3. Resolving the level of ordinary skill in the pertinent art.
4. Considering objective evidence present in the application indicating obviousness or nonobviousness.
This application currently names joint inventors. In considering patentability of the claims the examiner presumes that the subject matter of the various claims was commonly owned as of the effective filing date of the claimed invention(s) absent any evidence to the contrary.  Applicant is advised of the obligation under 37 CFR 1.56 to point out the inventor and effective filing dates of each claim that was not commonly owned as of the effective filing date of the later invention in order for the examiner to consider the applicability of 35 U.S.C. 102(b)(2)(C) for any potential 35 U.S.C. 102(a)(2) prior art against the later invention.


	Claims 1, 2, 6, 7, 16,  and 18 are rejected under U.S.C. §103 as being unpatentable over the combination of Yang (“Deep Reinforcement Learning-Based Intelligent Reflecting Surface for Secure Wireless Communications”, 2020), Huang (“Unsupervised Learning-Based Fast Beamforming Design for Downlink MIMO”, 2018), and Goecks (“Integrating Behavior Cloning and Reinforcement Learning for Improved Performance in Dense and Sparse Reward Environments”, 2020).

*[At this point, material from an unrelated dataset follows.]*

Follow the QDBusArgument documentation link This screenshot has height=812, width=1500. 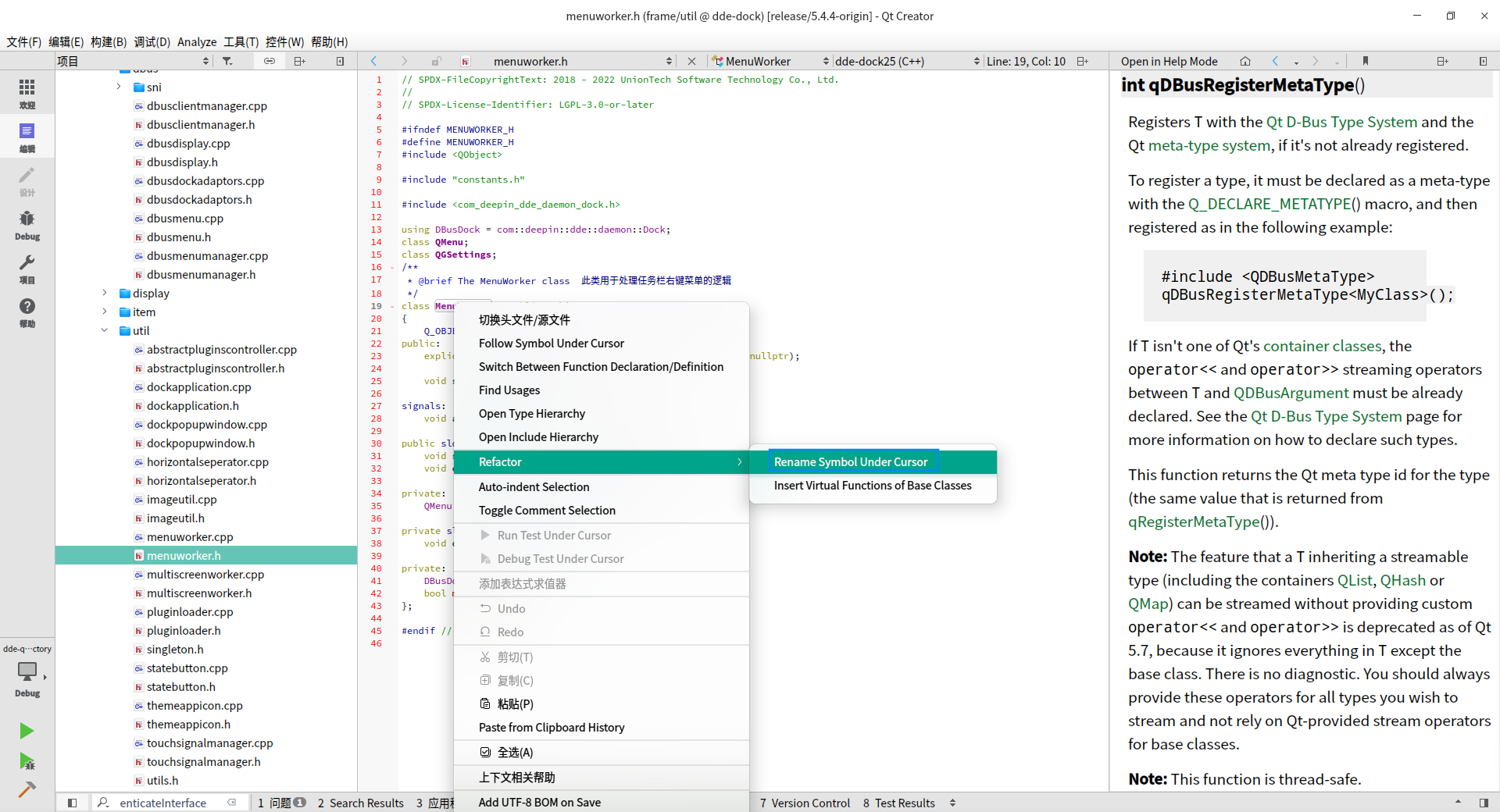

	 Regarding claim 1, Yang teaches A learning method for a secure precoder, the learning method comprising:([p. 376] "A novel DRL-based secure beamforming approach is firstly proposed to jointly optimize the beamforming matrix at the BS and the reflecting beamforming matrix (reflection phases) at the IRS in dynamic environments")
	to maximize a sum secrecy rate that each of one or more respective legitimate users achieves a secrecy rate not less than a respective minimum secrecy rate when one or more eavesdropper eavesdrops([p. 378] "Since each eavesdropper can eavesdrop any of the K MUs’ signal, according to [14]–[25], the achievable individual secrecy rate from the BS to the k-th MU can be expressed by [Eqn. 10]" See line 1 of Eqn. 11 which maximizes the sum of legitimate user secrecy rates and constraint 11a where R_k^sec is constrained to be greater than minimum secrecy rate R_k^sec,min)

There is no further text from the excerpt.